Les cristaux liquides sont des fluides dits « anisotropes », ce qui signifie qu’ils réagissent facilement et fortement aux influences extérieures, comme les champs électriques ou magnétiques, ou même des surfaces particulières. Cela permet aux scientifiques d’étendre l’ordre cristallin liquide sur des distances macroscopiques, et même dans la direction qu’ils souhaitent. Comme cette structure apparaît dans une phase liquide, tout le système peut être réarrangé en appliquant simplement un nouveau champ externe, ce qui entraîne un changement des propriétés physiques.
La réaction se produit en quelques millisecondes et fait par exemple partie de ce qui se passe lorsque tu allumes un écran LCD : une petite tension appliquée réarrange le cristal liquide, modifiant les propriétés optiques d’un élément d’affichage – l’écran est allumé ! Si le champ électrique est supprimé, l’écran redevient noir.
Quel rôle les cristaux liquides jouent-ils dans la recherche ?
« Les cristaux liquides offrent un terrain de jeu incroyable », explique le Professeur Jan Lagerwall, qui dirige un groupe de recherche de l’Université du Luxembourg travaillant sur les cristaux liquides : « Nous sommes maintenant capables de les fixer dans une variété de formes telles que des fibres courtes et des sphères vides ou remplies, avec des alignements parallèles, en couches ou hélicoïdaux. De nombreux résultats intéressants de notre travail sont en fait apparus par hasard. Certains présentent un grand potentiel pour des applications utiles, d’autres sont de nature beaucoup plus fondamentale. Cela peut sembler inutile aujourd’hui, mais qui sait pour demain ? »

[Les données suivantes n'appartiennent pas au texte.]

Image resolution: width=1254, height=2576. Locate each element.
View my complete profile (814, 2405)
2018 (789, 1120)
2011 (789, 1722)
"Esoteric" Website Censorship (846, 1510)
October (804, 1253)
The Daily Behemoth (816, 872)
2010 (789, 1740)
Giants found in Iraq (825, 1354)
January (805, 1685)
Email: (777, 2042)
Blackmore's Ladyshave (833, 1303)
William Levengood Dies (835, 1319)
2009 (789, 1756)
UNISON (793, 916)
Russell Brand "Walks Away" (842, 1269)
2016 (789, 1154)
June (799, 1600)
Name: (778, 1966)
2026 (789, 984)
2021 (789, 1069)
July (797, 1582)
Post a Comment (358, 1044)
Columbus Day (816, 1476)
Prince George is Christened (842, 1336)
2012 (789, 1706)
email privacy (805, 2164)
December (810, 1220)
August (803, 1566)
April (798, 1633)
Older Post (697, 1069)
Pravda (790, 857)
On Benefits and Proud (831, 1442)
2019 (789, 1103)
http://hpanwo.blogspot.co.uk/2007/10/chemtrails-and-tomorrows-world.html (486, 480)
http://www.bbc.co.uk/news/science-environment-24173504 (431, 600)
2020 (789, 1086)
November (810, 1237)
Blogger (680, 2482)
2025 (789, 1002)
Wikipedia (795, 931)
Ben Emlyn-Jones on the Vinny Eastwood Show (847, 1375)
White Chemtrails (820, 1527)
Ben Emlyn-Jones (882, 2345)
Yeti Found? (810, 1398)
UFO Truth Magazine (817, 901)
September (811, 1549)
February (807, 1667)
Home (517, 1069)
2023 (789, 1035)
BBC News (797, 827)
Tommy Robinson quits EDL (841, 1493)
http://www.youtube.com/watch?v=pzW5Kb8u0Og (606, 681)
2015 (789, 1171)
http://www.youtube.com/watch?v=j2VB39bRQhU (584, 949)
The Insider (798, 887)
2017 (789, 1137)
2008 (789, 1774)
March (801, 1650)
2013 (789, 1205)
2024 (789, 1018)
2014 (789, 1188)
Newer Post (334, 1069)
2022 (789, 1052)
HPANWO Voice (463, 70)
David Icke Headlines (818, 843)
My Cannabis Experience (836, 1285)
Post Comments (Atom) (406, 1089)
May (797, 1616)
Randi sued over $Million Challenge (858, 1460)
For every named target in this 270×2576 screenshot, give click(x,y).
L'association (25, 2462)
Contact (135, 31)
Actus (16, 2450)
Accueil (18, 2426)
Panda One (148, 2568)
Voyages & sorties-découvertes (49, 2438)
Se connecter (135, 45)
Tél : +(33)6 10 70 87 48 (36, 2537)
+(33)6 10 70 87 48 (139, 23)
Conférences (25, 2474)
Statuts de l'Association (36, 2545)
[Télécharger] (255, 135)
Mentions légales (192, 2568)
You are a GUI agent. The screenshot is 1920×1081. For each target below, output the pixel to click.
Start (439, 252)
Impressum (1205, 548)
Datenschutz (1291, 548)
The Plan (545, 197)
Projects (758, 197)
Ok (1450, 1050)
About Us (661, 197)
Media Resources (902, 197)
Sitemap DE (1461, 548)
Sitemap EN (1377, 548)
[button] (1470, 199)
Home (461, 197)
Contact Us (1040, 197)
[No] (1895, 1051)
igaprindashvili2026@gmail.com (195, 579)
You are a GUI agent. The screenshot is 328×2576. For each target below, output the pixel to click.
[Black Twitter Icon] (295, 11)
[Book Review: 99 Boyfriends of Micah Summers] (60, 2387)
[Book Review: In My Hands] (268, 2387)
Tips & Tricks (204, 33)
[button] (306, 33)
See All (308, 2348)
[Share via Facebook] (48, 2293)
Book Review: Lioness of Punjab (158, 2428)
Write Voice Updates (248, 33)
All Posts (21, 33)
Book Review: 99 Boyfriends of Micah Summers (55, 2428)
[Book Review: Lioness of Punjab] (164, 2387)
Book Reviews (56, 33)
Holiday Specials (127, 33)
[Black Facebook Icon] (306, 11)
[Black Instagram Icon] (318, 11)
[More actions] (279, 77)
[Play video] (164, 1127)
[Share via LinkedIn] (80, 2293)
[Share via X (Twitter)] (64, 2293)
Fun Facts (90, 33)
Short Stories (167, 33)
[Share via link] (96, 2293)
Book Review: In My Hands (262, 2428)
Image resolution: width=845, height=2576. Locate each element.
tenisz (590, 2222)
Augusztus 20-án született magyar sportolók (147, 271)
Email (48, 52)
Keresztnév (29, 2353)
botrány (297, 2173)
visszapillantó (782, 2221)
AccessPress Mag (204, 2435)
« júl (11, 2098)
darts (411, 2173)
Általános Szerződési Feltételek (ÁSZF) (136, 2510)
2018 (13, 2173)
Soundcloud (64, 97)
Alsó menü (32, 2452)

Comme les cristaux liquides peuvent être transformés en tant de structures et de longueurs différentes, ils jouent un rôle croissant dans les projets de recherche en nanotechnologie et en science des matériaux. Ils permettent aux scientifiques de synthétiser des matériaux nanostructurés en 3D et d’aligner de minuscules particules comme les nanotubes.
Des lasers accordables et des biocapteurs à la biotechnologie et aux traitements médicaux, les cristaux liquides sont de plus en plus utilisés pour des avancées révolutionnaires dans le domaine scientifique. Jetons un coup d’œil aux efforts de recherche au Luxembourg que le financement du FNR rend possibles.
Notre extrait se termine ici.